Conmiseración me produjo verla casi arrastrarse llamando a Margallo en los aledaños del Congreso: "Margui, que no me has saludao".
A Rita Barberá no la han matado los medios, ni su partido ni sus antagonistas políticos. Rita se ha muerto porque un sobrepeso evidente ha deteriorado sus arterias y su corazón ha dicho basta. Se ha muerto, en suma, por causas fisiológicas, que siempre son más determinantes que las hostias que da la propia política. Pero eso sí.

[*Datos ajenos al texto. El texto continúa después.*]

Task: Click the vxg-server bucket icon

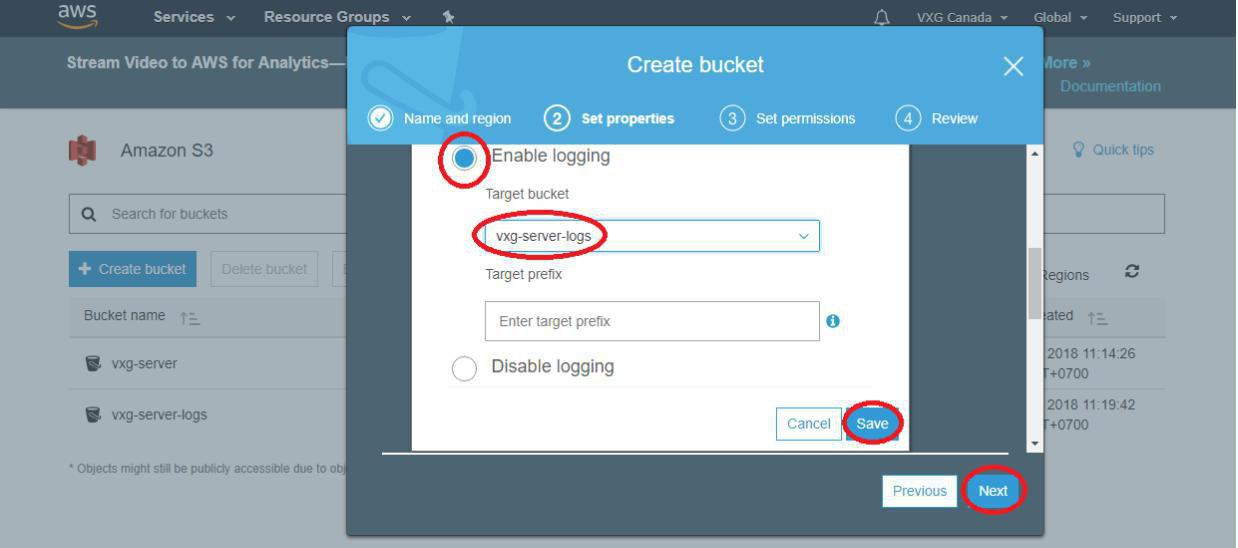Action: (x=93, y=363)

En someterla a un vía crucis, en ensañarse con ella, incluso en el aspecto físico francamente deteriorado que últimamente mostraba colaboraron decisivamente sus enemigos políticos, sus compañeros de partido, alejados de ella como de una sidosa y, finalmente, concretos medios de comunicación que hicieron de la normalidad procesal un circo.
El artículo que citaba al comienzo de esta columna terminaba así: "En este tema lo único que observo en los partidos políticos es una hipocresía magnífica. Y un clamoroso desprecio por la presunción de inocencia. Un derecho fundamental hermosísimo que vale para Borox y para Pujol. Para Besteiro y para Berberá. Porque vale para todos". Lamento tanta presciencia. Haber acertado. Pero sobre todo lamento, de corazón, que en mi país se siga pisoteando la presunción de inocencia como en los regímenes totalitarios.
Me decía el otro día alguien que Rita le parecía una prepotente. Como no la conocía no puedo afirmarlo. Incurriría en lo que critico, o sea el prejuicio. Ahora bien. Admitamos que lo fuese. La peor de las delincuentes incluso. Pero es que saben qué. Que hasta delincuentes y prepotentes gozan del derecho a la presunción de inocencia.